• _Material shown_

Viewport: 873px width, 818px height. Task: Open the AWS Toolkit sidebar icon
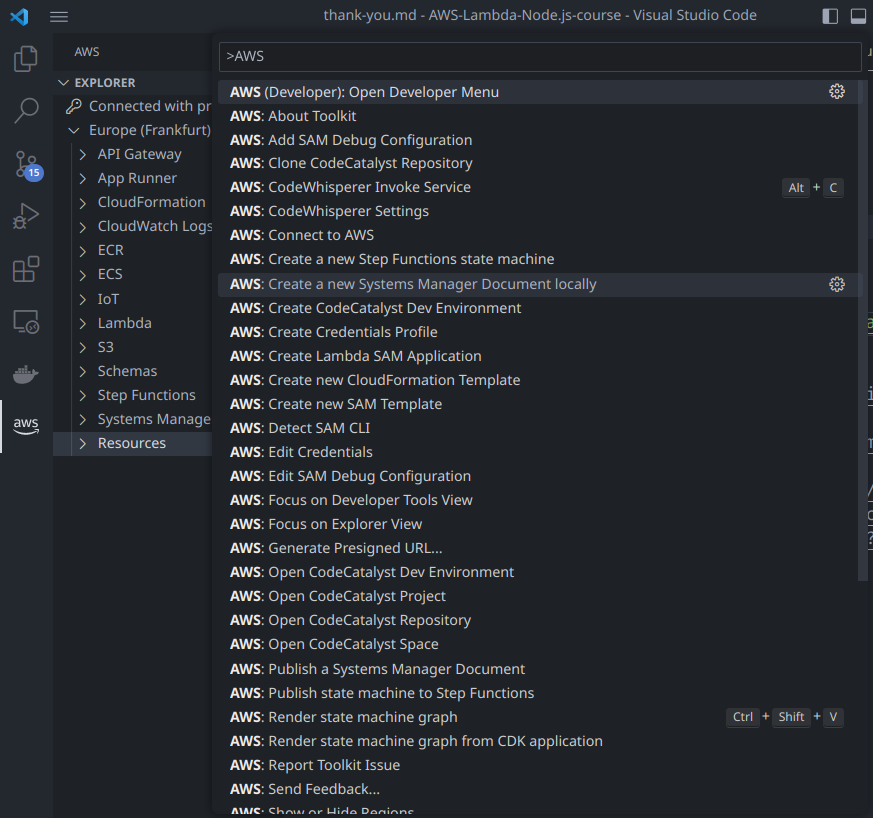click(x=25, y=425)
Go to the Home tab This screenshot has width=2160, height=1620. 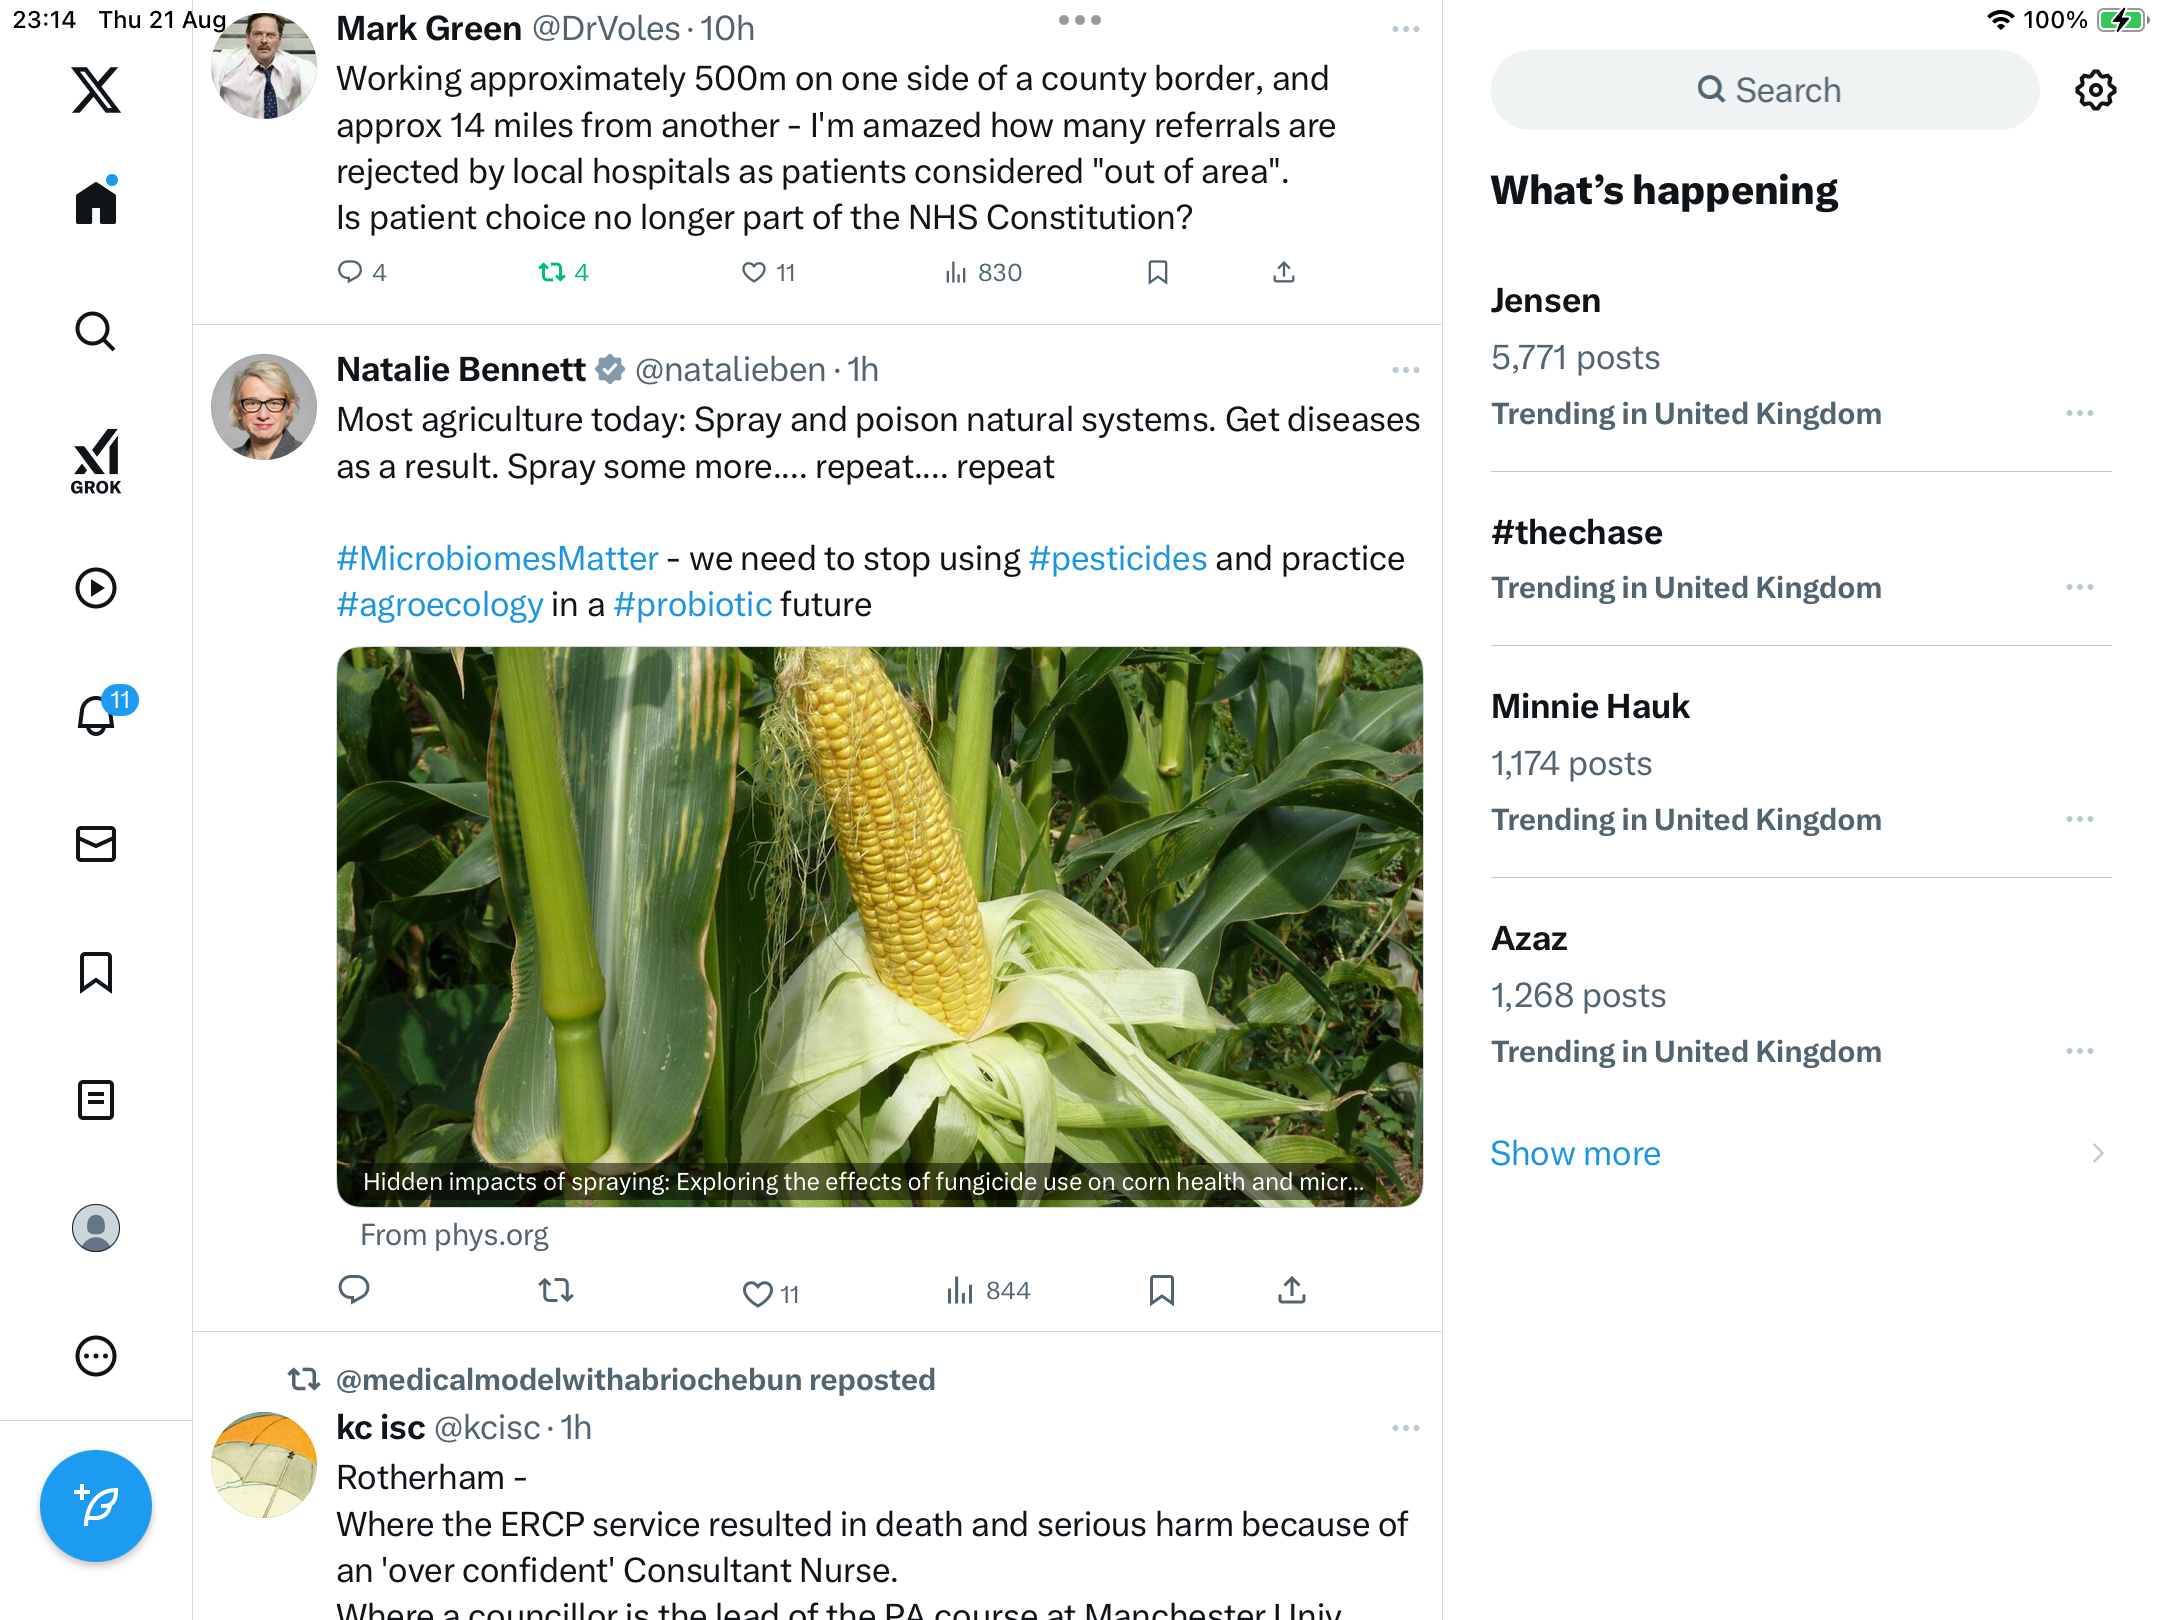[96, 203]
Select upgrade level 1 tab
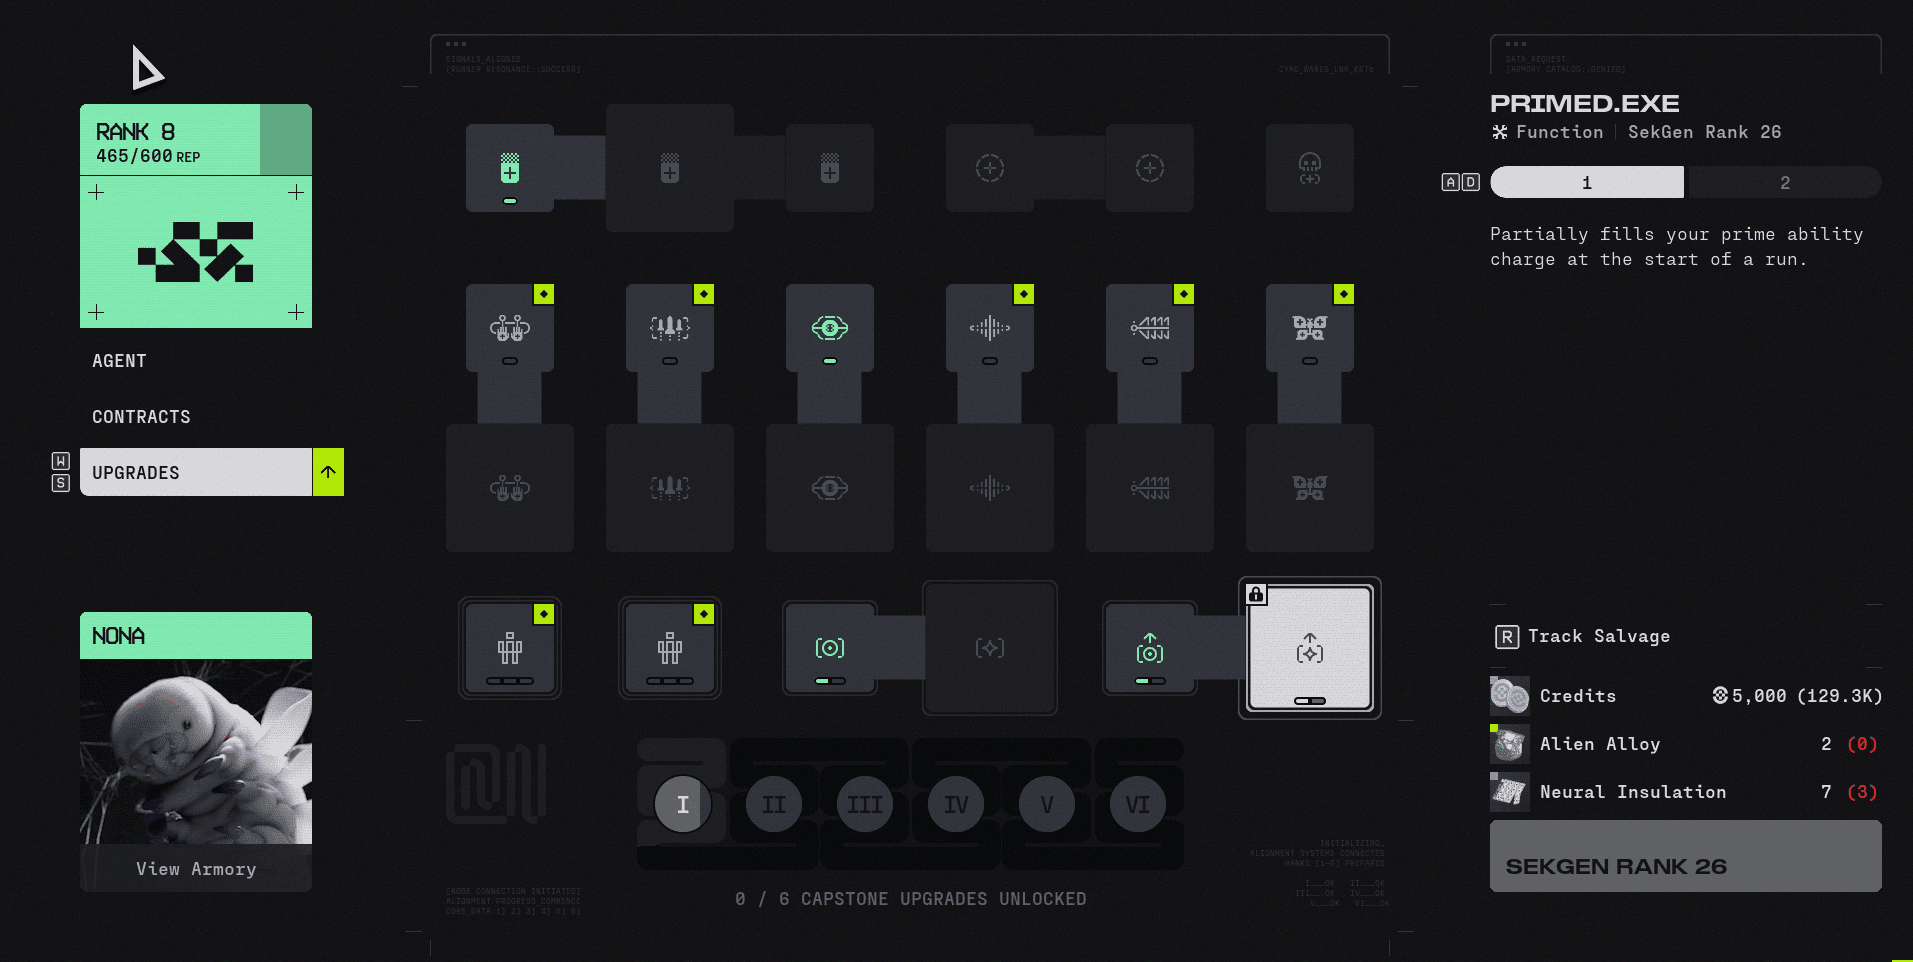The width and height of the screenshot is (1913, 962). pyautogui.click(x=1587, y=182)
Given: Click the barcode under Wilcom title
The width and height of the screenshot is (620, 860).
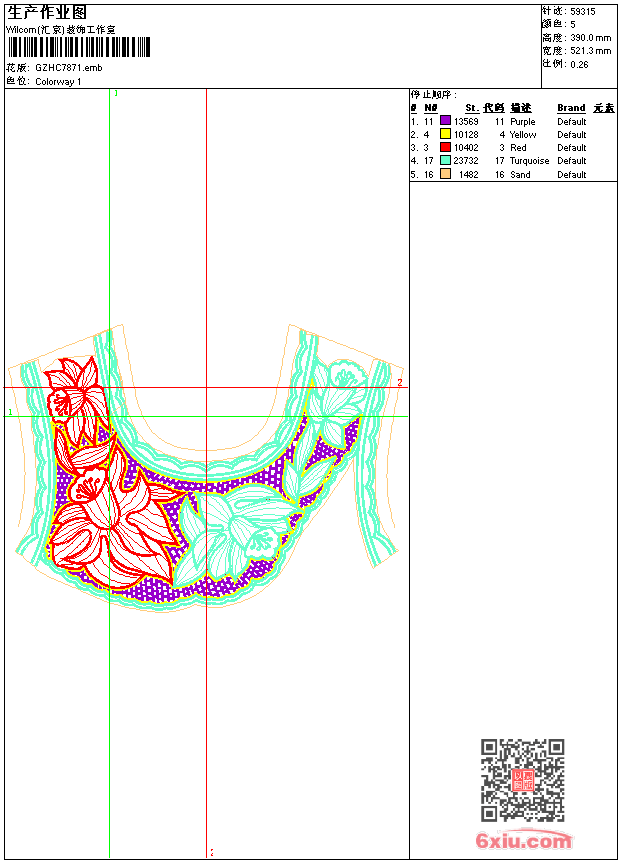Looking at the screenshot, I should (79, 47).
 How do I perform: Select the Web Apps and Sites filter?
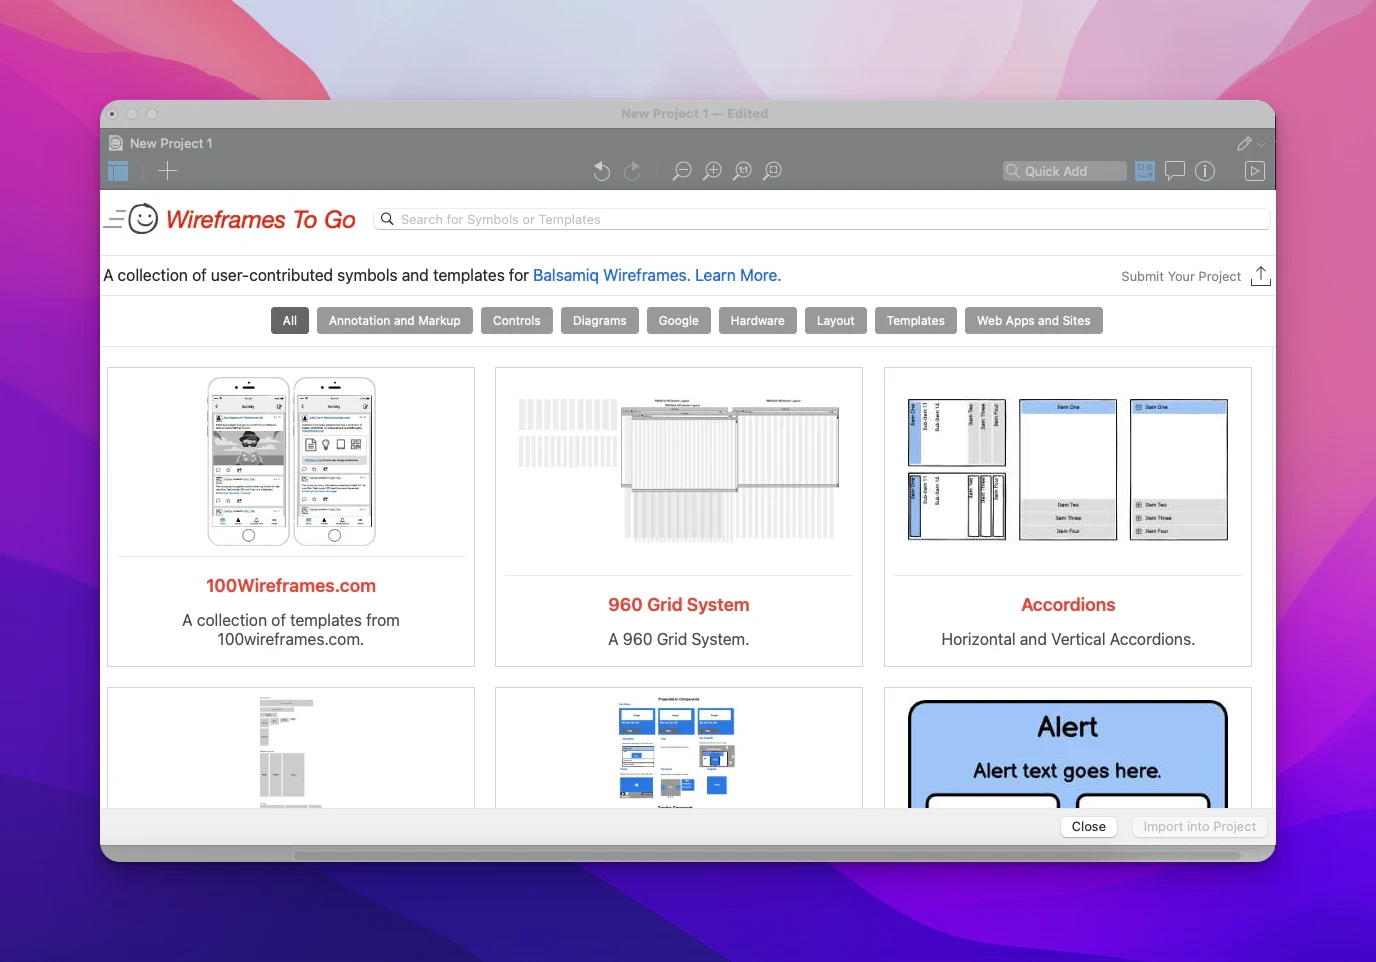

• _Exercise_
Repeat nothing but the lines from the one containing "Given: Click the barcode under Wilcom title" through the end of the entries, exactly, and skip the pictures.

• _Output for this exercise_
Given: Click the barcode under Wilcom title
The width and height of the screenshot is (620, 860).
Looking at the screenshot, I should (79, 47).
 How do I perform: Select the Web Apps and Sites filter?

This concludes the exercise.